ルター「機熟の宗教改革者として登場する」
今から498年前。
1517年10月31日、神学者マルティン・ルターは、ヴィッテンベルク大学の聖堂の扉に「95か条の提題」を張り出しました。
これが後に歴史的な宗教改革運動へと発展していくのですが、当初彼にはそんな大それた意図はなかったと思います。
彼自身はこれを神学的な問題だと考えていたので、この提題は一般の人には読めないラテン語で書かれていました。
ところがこの問題はドイツ諸侯の思惑も絡んでいたことから、ルターが投げた一石は神学論争の域を超えて、広く政治的な問題として拡大していったのです。
ルターが問題としたのは、当時の法皇レオ10世がサン・ピエトロ大聖堂の建築のための資金集めとして発行した「贖宥状(しょくゆうじょう)」でした。
贖宥状は法皇が発行し、ドミニコ派の僧侶テッツェルが巧みな弁舌で大量に販売していきました。
曰く、
「お金が箱の中でチャリンと音を立てさえすれば、魂は煉獄の焔の中から(救われ)飛び出してくるのだ」
曰く、
「法皇の紋印で飾られた十字架は、キリストの十字架と同じ価値が有る」
贖宥状とは何でしょうか。
ローマ・カソリック教会には7つの秘蹟(サクラメント)があり、その中の一つに「悔悛(告解)」があります。
そしてこの「悔悛」は3つの概念によって組織化された制度が立てられているのです。
まず、「痛悔」(コントリティオ)。
自分が犯した罪に対する心からの悔悟です。
次に、その罪を衆人の前に告白する「告悔」(コンフェシオ)があり、それに対して告白を受けた司祭が赦罪宣言を下します。
第3に、犯した罪に対する具体的な賠償行為が求められます。
それを「償罪」(サティスファクティオ)と呼びます。
具体的には、巡礼、断食、寄付などをするよう、細かな規定が定められています。
これは地上での償罪ですが、カソリックの教義にはさらに「煉獄」という霊界での償罪もあります。

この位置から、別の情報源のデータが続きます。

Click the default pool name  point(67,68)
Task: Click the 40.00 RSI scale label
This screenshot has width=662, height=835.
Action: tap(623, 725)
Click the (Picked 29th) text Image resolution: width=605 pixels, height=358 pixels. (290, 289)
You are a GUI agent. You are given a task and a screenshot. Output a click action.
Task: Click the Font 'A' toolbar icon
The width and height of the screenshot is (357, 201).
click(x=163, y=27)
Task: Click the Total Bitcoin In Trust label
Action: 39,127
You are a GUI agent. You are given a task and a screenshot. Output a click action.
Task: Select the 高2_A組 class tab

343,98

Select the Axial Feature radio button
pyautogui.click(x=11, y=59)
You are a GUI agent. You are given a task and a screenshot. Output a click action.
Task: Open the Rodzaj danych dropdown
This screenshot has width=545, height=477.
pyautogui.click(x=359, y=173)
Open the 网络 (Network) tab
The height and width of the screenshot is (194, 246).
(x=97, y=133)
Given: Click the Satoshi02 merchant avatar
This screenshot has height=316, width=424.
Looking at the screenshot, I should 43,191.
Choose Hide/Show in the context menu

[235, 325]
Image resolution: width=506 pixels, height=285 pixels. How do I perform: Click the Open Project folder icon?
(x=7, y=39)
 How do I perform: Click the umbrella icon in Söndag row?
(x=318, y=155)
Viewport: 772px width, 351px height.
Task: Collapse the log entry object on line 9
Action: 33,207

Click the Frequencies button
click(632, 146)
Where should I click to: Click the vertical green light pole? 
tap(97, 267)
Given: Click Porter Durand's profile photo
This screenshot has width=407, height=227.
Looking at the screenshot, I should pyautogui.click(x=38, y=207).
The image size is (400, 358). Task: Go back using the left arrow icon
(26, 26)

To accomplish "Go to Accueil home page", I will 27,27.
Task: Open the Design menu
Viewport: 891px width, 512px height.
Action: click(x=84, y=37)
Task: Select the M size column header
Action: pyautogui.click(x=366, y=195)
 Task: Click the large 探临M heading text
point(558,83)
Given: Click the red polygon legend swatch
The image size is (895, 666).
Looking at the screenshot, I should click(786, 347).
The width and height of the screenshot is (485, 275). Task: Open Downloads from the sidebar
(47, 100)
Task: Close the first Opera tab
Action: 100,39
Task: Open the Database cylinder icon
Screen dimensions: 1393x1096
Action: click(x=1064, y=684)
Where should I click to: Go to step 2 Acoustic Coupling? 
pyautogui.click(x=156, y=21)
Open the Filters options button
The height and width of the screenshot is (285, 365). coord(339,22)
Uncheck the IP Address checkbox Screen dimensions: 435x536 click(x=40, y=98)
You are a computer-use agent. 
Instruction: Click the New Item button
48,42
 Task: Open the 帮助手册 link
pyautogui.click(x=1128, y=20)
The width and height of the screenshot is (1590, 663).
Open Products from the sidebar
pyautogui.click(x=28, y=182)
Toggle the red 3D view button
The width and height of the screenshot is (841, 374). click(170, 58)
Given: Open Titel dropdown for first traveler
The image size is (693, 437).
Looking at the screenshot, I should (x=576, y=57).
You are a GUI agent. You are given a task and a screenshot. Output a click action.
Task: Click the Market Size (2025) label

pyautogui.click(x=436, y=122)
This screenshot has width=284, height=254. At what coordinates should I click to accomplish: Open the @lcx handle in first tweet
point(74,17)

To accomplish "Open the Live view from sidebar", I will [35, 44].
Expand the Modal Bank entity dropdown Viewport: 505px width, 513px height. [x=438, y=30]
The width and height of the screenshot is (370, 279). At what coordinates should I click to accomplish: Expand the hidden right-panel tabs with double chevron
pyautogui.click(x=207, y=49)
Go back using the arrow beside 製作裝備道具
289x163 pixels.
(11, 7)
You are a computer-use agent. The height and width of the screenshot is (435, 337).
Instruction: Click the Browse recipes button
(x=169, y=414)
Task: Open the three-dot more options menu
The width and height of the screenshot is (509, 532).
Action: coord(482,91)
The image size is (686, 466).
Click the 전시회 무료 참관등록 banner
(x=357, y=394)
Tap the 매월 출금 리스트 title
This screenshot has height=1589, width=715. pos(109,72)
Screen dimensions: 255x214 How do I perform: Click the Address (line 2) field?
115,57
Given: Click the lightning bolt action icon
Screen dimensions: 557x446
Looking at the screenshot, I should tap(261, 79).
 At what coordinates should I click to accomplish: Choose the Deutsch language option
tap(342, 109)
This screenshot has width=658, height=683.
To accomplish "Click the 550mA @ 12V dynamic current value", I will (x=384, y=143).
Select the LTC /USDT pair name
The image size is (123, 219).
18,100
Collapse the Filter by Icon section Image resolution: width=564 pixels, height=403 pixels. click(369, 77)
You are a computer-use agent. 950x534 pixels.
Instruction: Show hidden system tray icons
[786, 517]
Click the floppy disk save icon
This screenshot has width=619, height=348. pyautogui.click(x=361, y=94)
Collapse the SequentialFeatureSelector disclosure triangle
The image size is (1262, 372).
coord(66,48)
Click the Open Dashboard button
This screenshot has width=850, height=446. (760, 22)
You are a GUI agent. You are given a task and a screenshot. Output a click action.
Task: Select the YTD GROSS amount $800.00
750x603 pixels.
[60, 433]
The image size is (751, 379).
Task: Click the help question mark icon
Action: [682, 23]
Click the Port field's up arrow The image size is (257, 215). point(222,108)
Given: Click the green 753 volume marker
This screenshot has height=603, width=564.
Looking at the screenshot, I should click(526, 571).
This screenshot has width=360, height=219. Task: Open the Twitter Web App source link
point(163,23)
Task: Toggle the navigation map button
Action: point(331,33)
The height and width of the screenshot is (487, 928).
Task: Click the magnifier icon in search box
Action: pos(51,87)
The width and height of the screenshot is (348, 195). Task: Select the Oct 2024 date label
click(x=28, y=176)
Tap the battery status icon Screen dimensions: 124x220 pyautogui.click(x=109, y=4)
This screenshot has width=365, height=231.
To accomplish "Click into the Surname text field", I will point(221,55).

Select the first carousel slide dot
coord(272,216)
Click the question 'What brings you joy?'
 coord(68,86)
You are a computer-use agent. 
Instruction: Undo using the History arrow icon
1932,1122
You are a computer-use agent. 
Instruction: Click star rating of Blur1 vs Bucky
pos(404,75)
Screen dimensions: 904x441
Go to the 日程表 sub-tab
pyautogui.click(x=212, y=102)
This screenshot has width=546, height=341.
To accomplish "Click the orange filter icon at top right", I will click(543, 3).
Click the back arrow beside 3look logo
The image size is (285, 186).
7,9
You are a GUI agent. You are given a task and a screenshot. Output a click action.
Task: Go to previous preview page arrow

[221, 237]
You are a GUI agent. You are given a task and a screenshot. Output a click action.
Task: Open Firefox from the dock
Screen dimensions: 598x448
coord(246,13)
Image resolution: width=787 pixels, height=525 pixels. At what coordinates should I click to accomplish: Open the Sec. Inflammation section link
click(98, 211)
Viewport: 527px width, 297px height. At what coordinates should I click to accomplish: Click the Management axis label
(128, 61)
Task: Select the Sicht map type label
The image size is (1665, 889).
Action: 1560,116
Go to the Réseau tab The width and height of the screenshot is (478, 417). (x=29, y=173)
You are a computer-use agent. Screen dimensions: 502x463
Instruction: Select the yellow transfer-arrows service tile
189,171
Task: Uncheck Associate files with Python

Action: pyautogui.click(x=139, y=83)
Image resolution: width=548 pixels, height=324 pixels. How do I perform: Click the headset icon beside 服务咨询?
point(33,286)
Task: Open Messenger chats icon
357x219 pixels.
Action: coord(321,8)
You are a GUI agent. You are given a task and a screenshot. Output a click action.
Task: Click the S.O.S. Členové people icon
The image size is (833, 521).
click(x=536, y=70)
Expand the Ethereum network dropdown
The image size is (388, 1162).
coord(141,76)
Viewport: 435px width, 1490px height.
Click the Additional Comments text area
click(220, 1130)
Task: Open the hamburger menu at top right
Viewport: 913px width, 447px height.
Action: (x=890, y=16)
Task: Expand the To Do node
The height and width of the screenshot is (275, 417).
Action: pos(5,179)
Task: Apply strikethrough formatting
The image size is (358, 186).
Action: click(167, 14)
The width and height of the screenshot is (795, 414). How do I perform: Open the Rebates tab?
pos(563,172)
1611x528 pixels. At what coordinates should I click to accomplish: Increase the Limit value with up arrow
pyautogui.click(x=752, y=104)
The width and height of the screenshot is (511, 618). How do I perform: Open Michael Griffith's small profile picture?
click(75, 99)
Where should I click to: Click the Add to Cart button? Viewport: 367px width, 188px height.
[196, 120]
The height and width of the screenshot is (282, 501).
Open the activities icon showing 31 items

贖宥状というのは、このような教会が定めたもろもろの罪に対する罰を赦免する免罪証書です。
どのような力(権威)によって赦免するのでしょうか。
イエス・キリストの十字架による贖罪。
さらには、歴代の諸聖人によって作られた徳の宝が教会には蓄積されている。
そのような徳の宝によって赦免できるというのです。
しかしこれは、ルターが「塔の体験」を通して得た救いの実感とは明らかに食い違います。
真の赦免は聖人たちの善行によって得られる「能動的義」ではなく、愛なる神によって無条件的に与えられる「受動的義」によるというのが、ルターの救済実感なのです。
この重要な問題を糾すために公開したのが95か条の提題だったのです。
原理の摂理的同時性によれば、西暦800年、法皇レオ3世がチャールズ大帝を祝福して戴冠式を行った時が、再臨主を迎える絶好のチャンスでした。
しかしこの摂理が成就できず、その後延長された摂理の中でカソリック教会は世俗化の度を深めていくことになります。
これを改革するために、フスやウィクリフなどの先駆者も現れたのですが、それらはことごとく失敗し、弾圧、処刑の道をたどっていました。
ルターはそれらの土台の上に登場したと見ることができますが、彼が先駆者たちと違ったのは処刑まで追い詰められなかったことです。
違った第一の理由は、摂理的な時代が熟していたことだろうと思います。
ルターの口を封じようとする勢力は当然いたのですが、その一方で、彼を助けようとする人士もいました。
彼はそういう人たちの加勢で一命を落とすことなく、生きながらえて宗教改革運動の中心的存在になっていったのです。
原理から見て、ルターの救済観が完璧だとは思われません。
しかし少なくとも、「雷の体験」や「塔の体験」を通して、神様が摂理的な時代を担う中心人物を用意周到に準備されたことだけは確かなことだと思われます。